┌──

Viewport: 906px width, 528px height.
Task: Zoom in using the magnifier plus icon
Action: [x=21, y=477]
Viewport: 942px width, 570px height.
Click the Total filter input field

└──
┌──

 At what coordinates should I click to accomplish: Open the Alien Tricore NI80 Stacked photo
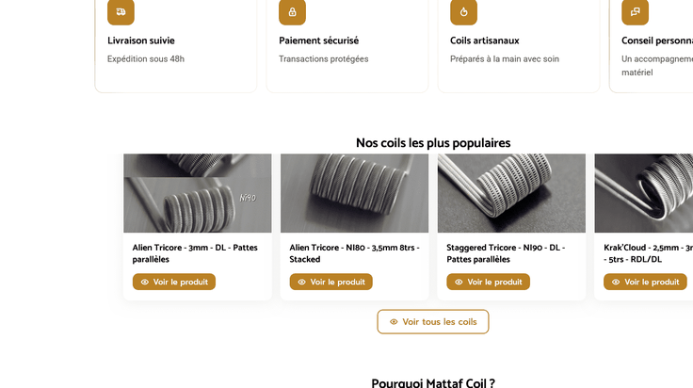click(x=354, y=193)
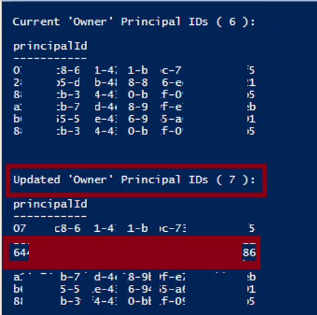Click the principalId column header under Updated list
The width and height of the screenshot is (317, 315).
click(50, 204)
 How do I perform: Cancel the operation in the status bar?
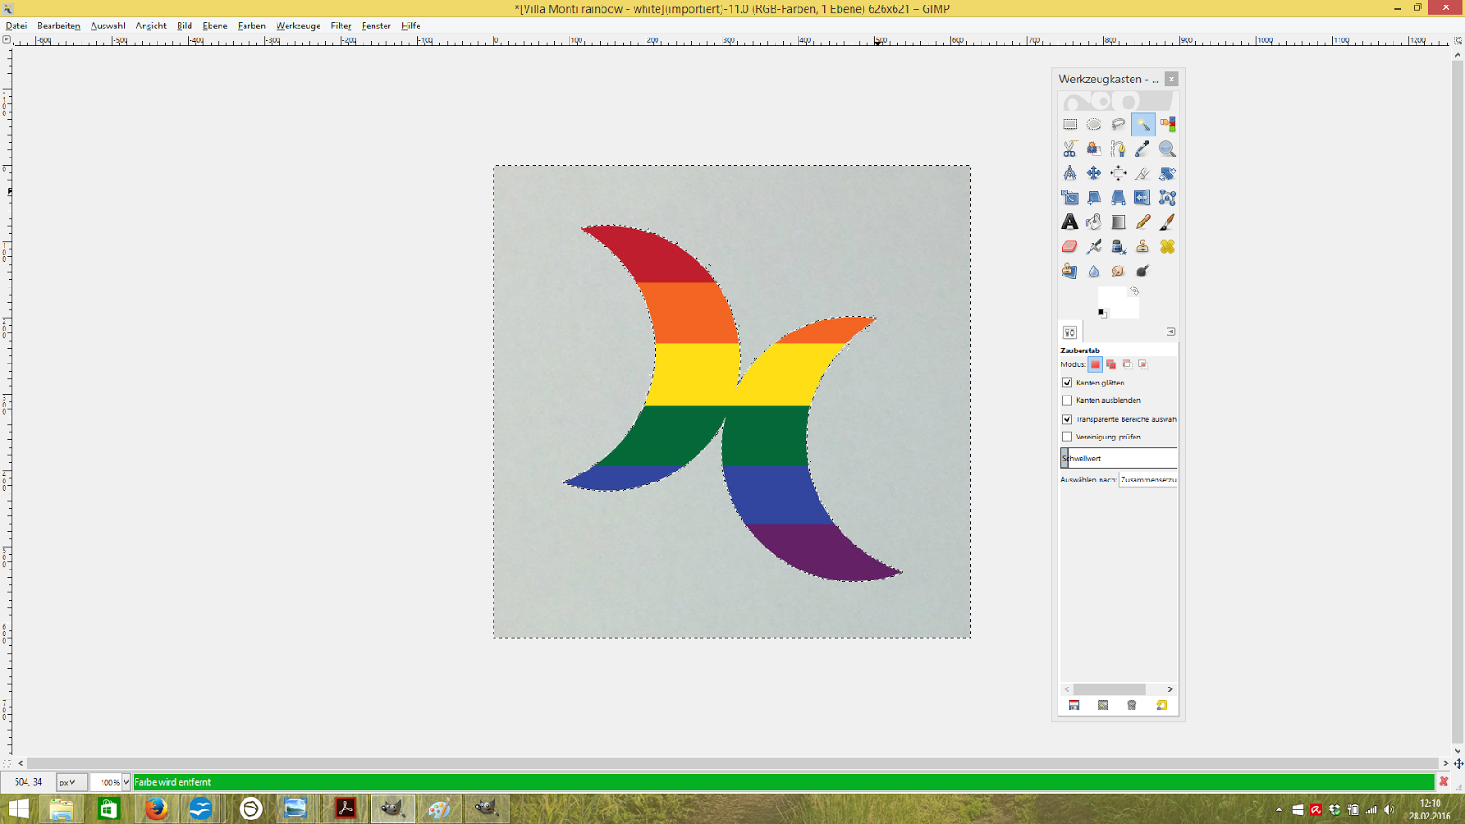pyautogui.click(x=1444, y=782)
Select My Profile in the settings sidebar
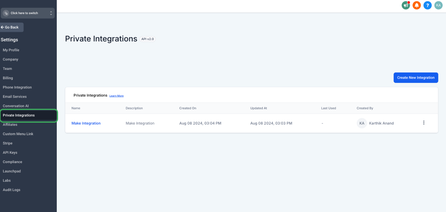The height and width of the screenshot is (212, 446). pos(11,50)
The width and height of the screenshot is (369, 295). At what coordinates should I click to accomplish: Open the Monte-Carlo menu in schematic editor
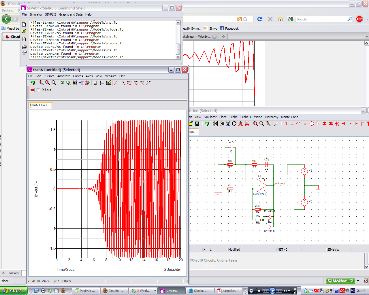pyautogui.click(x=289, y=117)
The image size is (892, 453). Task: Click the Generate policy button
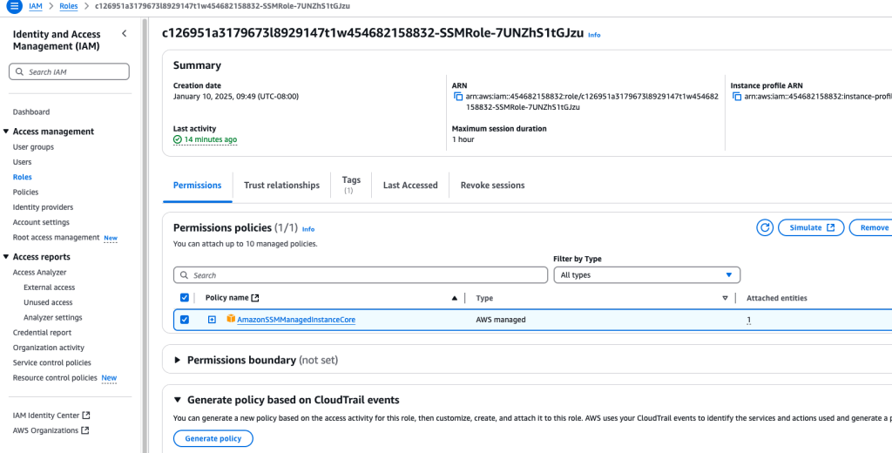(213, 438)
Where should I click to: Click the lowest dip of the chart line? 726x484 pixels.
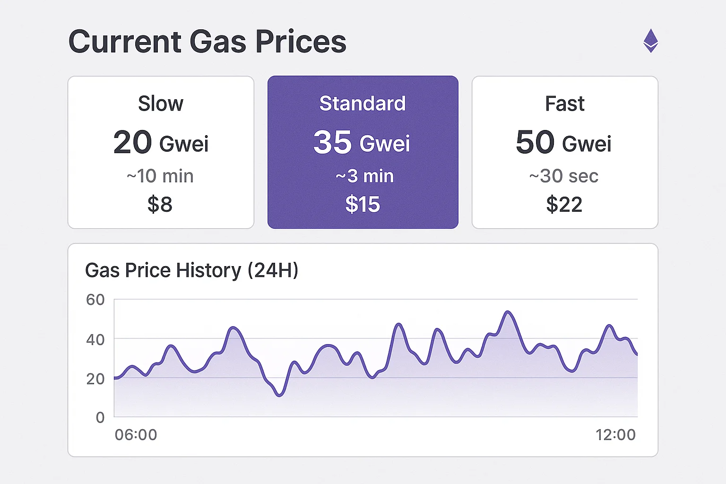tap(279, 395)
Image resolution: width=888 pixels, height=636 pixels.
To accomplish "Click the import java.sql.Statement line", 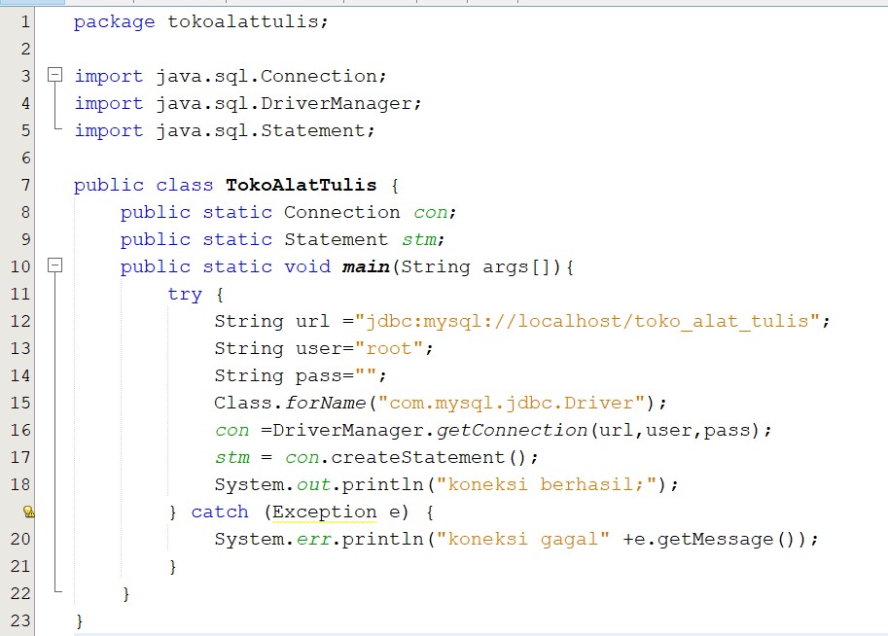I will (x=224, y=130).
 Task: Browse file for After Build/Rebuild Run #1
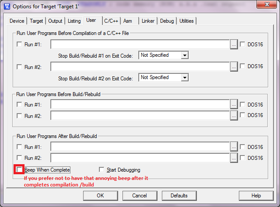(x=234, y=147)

└──

Problem to solve: From the entries above, restate word for word the lines from the line containing "Viewport: 942px width, 570px height." to the line containing "Click the Total filter input field", both ends included, and nothing more.

Answer space:
Viewport: 942px width, 570px height.
Click the Total filter input field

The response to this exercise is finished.